Y = detrend(X) removes the best straight-line fit linear trend from the
data in vector X and returns the residual in vector Y. If X is a
matrix, detrend removes the trend from each column of the matrix."
Do you mean a DC-offset, or a quasi-static component that is still periodic on very large time-scales? The latter refers to the cases where, when looking at short intervals, there appears to be a DC-offset but on longer intervals one realizes this to be false.
I make the distinction because a discrete Fourier transform can suffer from leakage, aliasing, etc. Leakage can occur if the signal is not periodic on the interval of interest, which has the similar effect of inserting step functions at the end of your time intervals. If you perform an FFT on the entire time series, then any discontinuity will add power to all Fourier components. In regards to a time series, any transition that occurs faster than the sample rate of your signal could produce a discontinuous result. This is usually easy to see by eye (e.g., an under-sampled sine wave can look like a triangle wave).

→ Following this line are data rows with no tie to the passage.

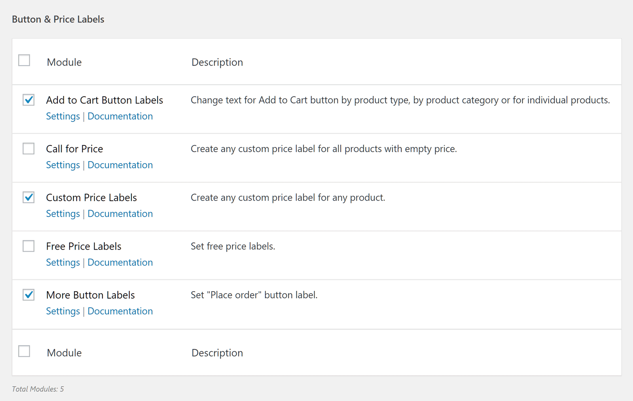Image resolution: width=633 pixels, height=401 pixels.
Task: View Documentation for Add to Cart Button Labels
Action: point(120,116)
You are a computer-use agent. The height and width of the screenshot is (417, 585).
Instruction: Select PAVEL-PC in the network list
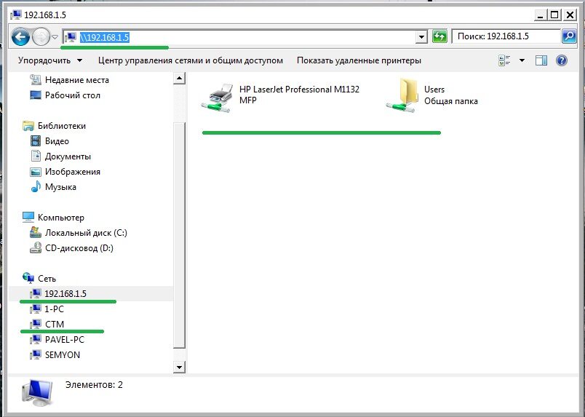pos(64,339)
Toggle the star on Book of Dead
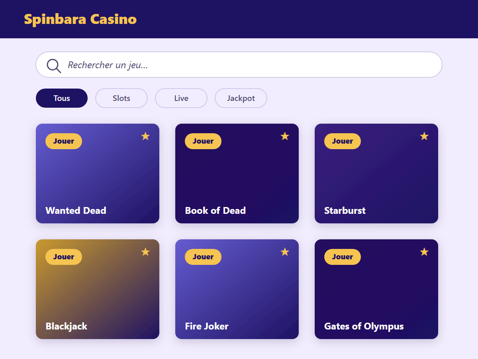The width and height of the screenshot is (478, 359). coord(285,136)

There are ways to mitigate both aliasing and leakage by using zero-padding and/or a windowing function (e.g., a Hanning window).
Useful references:
Harris, F.J. "On the Use of Windows for Harmonic Analysis with the Discrete Fourier Transform," Proc. IEEE Vol. 66, pp. 51-83, 1978.
Also, D. Donnelly and B. Rust have five useful papers in Computing in Science & Engineering between 2005 and 2006.
I am doing some analysis with the islanded grid while doing FFT analysis. I saw a considerable amplitude of the DC component. How does it influence the parameters in the islanded grid?